Desde el Departamento de Salud y Servicios Humanos (HHS), la narrativa se centra en la eficiencia y la seguridad. Andrew Nixon, portavoz del departamento, afirmó que la prioridad es resolver los casos de manera rápida y conforme a la ley. Según la administración, agilizar los procesos ayuda a desmantelar las redes de trata y explotación controladas por cárteles transfronterizos.
La Casa Blanca sostiene que devolver a los niños a sus países de origen es una medida humanitaria para reintegrarlos con sus familias lo antes posible. Además, argumentan que reducir el tiempo de detención disminuye significativamente los costos para los contribuyentes. Nixon enfatiza que el sistema debe funcionar según lo previsto, evitando estancias prolongadas en centros financiados por el gobierno.
Por otro lado, funcionarios de la administración han insistido en la necesidad de localizar a miles de menores que ingresaron durante el mandato anterior. Alegan que muchos de estos niños están “perdidos” en el sistema. No obstante, exfuncionarios y expertos refutan estas afirmaciones, asegurando que los datos están siendo tergiversados para justificar políticas de expulsión masiva.
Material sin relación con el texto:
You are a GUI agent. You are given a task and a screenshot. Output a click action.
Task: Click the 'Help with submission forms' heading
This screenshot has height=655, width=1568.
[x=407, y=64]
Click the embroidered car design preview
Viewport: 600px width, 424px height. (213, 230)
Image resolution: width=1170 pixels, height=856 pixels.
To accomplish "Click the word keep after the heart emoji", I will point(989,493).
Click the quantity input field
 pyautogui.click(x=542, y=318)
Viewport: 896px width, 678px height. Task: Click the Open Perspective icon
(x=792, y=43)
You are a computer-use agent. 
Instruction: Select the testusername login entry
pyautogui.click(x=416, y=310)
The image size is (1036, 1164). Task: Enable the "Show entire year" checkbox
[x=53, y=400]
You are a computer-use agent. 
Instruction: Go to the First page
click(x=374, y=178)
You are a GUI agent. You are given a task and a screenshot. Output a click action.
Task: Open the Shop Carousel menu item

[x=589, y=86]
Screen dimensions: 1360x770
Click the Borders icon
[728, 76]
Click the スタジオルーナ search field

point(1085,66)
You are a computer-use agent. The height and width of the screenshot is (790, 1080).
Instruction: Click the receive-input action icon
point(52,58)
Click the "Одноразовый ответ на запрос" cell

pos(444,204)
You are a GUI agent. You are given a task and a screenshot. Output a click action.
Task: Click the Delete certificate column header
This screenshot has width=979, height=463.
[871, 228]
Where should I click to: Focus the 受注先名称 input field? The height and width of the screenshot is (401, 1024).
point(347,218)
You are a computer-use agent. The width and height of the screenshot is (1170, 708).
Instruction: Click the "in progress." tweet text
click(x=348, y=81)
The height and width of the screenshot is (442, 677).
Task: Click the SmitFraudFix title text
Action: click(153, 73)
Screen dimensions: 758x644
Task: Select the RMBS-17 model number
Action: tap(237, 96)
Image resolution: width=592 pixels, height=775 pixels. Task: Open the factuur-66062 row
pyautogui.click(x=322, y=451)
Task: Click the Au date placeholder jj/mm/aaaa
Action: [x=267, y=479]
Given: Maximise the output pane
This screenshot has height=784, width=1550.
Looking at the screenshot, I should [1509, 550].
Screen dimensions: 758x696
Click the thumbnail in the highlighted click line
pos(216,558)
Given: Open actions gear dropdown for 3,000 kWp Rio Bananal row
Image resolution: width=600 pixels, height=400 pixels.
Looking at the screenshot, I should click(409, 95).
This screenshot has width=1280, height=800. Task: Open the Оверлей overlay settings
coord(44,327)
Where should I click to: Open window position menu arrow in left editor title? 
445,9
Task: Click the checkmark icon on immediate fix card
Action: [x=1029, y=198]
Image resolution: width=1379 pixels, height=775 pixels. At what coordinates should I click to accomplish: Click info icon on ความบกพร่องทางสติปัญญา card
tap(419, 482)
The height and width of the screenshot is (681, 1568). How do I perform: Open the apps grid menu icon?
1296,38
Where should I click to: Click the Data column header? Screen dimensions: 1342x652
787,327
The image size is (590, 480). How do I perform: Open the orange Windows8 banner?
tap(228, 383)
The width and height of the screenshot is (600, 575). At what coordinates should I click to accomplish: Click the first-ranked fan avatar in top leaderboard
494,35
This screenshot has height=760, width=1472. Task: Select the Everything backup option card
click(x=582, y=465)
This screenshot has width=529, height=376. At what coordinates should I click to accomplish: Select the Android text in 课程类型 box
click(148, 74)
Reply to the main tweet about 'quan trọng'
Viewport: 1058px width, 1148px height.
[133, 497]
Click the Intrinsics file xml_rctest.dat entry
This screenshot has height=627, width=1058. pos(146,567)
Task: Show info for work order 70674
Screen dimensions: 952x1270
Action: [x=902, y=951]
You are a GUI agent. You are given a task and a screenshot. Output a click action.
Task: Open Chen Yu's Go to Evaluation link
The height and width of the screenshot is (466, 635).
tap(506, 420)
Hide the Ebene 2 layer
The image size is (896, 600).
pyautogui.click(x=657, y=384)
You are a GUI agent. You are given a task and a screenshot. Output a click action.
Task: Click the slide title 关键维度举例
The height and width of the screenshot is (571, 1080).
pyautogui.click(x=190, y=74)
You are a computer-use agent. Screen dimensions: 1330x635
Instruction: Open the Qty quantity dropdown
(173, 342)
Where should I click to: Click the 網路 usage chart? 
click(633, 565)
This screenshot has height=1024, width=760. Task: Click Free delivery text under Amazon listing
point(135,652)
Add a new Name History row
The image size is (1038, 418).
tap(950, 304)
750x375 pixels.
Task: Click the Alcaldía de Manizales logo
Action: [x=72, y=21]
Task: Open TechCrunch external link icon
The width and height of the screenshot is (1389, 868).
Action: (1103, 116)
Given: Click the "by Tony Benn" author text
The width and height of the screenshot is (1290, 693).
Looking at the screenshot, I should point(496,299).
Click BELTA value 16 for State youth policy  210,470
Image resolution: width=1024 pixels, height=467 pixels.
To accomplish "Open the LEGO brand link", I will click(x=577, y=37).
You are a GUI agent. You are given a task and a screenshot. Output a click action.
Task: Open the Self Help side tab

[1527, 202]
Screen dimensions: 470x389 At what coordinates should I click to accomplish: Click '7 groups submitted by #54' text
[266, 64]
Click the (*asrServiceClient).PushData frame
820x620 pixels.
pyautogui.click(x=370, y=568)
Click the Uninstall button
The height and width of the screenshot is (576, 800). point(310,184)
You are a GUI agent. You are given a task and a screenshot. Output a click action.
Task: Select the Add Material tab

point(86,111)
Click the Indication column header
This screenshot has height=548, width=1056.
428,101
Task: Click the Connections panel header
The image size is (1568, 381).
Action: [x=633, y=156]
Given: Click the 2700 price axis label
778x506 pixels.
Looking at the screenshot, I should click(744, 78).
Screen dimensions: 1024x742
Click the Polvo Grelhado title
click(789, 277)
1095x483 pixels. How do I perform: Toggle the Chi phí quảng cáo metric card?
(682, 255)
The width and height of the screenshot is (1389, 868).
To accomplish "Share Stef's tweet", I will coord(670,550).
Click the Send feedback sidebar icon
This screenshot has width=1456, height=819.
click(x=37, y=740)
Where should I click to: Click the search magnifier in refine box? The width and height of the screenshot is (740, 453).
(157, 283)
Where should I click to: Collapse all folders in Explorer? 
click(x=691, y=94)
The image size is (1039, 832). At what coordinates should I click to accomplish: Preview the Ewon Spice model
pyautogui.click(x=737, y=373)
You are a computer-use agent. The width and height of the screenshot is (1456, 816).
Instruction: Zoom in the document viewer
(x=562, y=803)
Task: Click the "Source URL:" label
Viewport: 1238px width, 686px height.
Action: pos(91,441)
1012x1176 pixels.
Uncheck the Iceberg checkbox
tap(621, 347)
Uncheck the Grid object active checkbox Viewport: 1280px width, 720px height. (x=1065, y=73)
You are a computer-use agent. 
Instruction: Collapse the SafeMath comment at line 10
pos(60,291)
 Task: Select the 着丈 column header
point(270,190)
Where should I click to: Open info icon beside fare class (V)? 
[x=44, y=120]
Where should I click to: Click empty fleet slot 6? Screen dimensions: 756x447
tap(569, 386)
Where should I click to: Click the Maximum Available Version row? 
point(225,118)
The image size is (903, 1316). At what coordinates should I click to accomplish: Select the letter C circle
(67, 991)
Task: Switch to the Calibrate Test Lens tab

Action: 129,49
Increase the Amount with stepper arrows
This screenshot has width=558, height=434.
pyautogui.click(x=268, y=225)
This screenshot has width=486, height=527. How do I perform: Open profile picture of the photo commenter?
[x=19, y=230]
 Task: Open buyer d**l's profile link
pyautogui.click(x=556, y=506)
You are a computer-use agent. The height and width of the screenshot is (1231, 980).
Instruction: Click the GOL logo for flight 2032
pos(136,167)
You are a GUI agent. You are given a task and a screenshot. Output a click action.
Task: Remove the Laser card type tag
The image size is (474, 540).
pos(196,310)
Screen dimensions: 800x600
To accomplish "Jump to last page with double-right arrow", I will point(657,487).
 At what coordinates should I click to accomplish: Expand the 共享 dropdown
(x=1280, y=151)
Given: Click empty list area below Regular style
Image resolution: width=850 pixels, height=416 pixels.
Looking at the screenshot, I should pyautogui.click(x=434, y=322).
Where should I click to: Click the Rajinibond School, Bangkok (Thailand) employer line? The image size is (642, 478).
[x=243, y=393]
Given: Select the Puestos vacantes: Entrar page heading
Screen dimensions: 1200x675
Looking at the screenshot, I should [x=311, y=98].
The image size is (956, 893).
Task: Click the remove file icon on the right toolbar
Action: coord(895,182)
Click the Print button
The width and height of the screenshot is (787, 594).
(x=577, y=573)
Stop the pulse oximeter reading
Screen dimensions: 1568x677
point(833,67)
¿Qué obstáculos legales enfrentan los menores para quedarse?
La aceleración de los juicios impacta directamente en las solicitudes de protección legal, como el Estatus Especial de Inmigrante Juvenil (SIJS). Este beneficio permite obtener la residencia permanente a jóvenes que han sufrido abuso o abandono. Sin embargo, obtener esta certificación requiere pasar primero por un tribunal estatal, un trámite que puede durar varios meses.
El abogado Scott Bassett señala que los menores “sienten que las paredes se les cierran encima”. Al adelantar las audiencias federales, el Gobierno impide que los abogados completen los trámites en las cortes estatales. Sin el documento de Inmigración Especial a tiempo, los jueces de inmigración tienen pocas opciones legales para detener una orden de expulsión inmediata.
Actualmente, los datos federales indican que los niños pasan un promedio de siete meses bajo custodia. Esto supera con creces los registros de años anteriores. La paradoja del sistema actual es que, mientras se endurecen las restricciones para entregar niños a familiares (patrocinadores) en EE. UU., se acelera el camino hacia la deportación, dejando a los menores atrapados en un limbo legal y administrativo.
¿Es este plan una violación al Acuerdo Judicial Flores?
La actual estrategia del Gobierno parece encaminada a dejar de lado las protecciones del histórico Acuerdo Judicial Flores de 1997. Este acuerdo establece estándares para el cuidado humanitario de menores y limita el tiempo que pueden permanecer detenidos. Los defensores argumentan que procesar a niños indocumentados de 3 o 4 años sin abogado viola los principios básicos de humanidad del acuerdo.
Históricamente, el Acuerdo Flores surgió para evitar que menores fueran encarcelados indefinidamente en condiciones deplorables. Al acelerar los procesos de expulsión y restringir la liberación a tutores legales, la administración Trump está desafiando los límites de este marco legal. Los senadores demócratas ya han calificado estas acciones como “crueles”, advirtiendo que ponen en grave peligro a un grupo ya vulnerable.
El endurecimiento de la política migratoria ha generado un clima de miedo constante. Algunos niños, ante la incertidumbre y el agotamiento psicológico, están optando por el abandono voluntario del país. Sin embargo, para la mayoría, el regreso significa volver a las mismas condiciones de violencia y peligro de las que intentaron escapar, cerrando un ciclo de trauma que el sistema judicial estadounidense, en su búsqueda de eficiencia, parece ignorar.